■ Input rows:

━━━━━━━━━━

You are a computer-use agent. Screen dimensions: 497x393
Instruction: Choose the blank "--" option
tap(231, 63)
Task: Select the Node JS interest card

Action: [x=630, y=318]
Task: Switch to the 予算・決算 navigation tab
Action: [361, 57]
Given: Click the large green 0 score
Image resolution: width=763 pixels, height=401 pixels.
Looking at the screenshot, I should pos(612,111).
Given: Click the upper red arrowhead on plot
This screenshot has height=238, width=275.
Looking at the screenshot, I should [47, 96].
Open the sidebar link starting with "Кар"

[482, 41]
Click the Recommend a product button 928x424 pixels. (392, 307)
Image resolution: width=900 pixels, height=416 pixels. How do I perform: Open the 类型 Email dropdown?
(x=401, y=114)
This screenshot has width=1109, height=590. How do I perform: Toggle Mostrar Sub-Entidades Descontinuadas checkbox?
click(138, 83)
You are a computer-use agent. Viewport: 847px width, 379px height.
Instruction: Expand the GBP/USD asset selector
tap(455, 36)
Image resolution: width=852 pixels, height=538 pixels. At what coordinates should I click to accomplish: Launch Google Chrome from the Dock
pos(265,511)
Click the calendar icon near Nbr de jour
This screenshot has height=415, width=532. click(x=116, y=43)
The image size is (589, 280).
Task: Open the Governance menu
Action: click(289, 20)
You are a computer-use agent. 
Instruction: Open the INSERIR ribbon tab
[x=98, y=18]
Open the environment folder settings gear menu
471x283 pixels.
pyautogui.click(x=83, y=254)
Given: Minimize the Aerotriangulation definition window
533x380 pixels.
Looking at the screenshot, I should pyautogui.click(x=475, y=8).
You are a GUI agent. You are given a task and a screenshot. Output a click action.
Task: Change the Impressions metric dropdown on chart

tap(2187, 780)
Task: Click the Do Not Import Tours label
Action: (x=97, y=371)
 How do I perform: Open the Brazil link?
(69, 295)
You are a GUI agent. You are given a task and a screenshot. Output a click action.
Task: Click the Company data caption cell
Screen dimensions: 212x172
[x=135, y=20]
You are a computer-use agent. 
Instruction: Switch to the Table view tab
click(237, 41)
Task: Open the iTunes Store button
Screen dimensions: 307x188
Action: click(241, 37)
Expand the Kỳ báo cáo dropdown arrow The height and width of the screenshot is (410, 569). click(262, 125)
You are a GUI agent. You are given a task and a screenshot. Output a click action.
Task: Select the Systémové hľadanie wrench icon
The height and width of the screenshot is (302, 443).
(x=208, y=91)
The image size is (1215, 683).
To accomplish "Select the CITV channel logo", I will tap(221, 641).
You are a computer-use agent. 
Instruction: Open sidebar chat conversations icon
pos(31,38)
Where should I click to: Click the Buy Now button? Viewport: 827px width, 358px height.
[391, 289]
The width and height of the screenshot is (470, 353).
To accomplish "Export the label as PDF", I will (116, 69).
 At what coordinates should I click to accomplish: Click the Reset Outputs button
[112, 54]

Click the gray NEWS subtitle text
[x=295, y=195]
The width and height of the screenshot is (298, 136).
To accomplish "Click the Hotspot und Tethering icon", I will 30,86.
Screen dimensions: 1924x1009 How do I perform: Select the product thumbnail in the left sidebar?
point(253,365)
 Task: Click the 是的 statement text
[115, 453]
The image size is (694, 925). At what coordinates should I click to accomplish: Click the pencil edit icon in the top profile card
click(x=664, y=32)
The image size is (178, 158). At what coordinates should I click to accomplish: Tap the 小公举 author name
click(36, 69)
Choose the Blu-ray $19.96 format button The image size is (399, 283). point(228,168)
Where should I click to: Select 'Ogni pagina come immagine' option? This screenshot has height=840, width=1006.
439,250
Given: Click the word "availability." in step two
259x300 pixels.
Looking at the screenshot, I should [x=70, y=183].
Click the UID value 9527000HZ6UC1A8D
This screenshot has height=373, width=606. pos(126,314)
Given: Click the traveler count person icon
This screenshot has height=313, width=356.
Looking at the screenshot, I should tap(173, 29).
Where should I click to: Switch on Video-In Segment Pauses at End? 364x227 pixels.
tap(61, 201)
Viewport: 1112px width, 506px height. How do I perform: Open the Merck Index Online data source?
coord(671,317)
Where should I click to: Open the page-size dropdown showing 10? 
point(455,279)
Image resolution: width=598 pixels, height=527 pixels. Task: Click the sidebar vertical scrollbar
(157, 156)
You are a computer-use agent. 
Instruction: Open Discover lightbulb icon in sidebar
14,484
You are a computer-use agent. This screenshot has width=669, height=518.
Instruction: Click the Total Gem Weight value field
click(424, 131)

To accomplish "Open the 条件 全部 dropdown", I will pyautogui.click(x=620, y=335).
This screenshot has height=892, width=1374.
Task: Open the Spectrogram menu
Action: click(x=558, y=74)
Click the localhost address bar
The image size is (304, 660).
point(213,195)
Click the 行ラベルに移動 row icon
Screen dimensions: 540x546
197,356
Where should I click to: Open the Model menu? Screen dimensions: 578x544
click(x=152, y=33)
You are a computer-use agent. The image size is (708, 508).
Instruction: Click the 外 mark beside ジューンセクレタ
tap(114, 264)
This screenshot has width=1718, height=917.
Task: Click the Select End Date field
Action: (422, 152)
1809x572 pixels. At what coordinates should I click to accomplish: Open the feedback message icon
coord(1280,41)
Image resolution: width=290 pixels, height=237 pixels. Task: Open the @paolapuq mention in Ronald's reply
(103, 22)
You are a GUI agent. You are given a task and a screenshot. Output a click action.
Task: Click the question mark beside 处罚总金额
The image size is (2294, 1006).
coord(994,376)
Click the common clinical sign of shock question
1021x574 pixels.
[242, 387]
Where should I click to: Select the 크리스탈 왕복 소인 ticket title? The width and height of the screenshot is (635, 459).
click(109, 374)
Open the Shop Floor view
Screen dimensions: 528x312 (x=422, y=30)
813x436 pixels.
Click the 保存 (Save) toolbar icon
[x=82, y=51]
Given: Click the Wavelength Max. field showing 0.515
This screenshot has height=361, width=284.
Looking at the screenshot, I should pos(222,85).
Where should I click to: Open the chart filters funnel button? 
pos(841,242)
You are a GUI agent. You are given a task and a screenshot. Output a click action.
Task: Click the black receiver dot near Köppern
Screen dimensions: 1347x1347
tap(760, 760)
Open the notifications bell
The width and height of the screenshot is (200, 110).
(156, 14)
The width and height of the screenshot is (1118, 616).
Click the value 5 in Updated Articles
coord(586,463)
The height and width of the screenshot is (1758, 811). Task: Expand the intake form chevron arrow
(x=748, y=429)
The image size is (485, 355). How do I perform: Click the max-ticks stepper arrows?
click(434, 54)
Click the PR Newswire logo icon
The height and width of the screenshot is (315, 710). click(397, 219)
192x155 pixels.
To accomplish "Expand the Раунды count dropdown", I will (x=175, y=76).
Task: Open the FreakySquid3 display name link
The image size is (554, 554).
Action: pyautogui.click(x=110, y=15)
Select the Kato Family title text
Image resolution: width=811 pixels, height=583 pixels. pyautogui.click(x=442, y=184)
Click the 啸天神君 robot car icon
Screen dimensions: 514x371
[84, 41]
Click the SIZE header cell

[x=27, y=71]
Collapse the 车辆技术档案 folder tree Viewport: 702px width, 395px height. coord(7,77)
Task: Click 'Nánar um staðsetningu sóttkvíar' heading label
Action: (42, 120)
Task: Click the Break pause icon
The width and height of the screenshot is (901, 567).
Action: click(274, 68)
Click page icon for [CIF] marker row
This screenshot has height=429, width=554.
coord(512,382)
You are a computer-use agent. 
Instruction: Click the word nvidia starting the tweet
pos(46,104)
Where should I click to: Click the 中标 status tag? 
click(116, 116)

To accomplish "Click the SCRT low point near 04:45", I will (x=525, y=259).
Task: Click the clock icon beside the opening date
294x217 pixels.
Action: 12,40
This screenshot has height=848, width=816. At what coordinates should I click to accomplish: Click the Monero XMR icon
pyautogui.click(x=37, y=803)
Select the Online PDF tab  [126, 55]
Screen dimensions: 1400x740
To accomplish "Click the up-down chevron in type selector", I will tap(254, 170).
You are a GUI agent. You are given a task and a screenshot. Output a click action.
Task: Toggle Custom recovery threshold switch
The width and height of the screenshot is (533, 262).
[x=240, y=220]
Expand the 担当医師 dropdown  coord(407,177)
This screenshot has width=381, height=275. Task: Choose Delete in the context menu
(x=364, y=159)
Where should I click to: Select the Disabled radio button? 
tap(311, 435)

━━━━━━━━━━

■ Written exercise: Return the rows from the line with "will (x=525, y=259)." up to and including the line with "will tap(254, 170).", copied without any change.

■ Reply:
To accomplish "Click the SCRT low point near 04:45", I will (x=525, y=259).
Task: Click the clock icon beside the opening date
294x217 pixels.
Action: 12,40
This screenshot has height=848, width=816. At what coordinates should I click to accomplish: Click the Monero XMR icon
pyautogui.click(x=37, y=803)
Select the Online PDF tab  [126, 55]
Screen dimensions: 1400x740
To accomplish "Click the up-down chevron in type selector", I will tap(254, 170).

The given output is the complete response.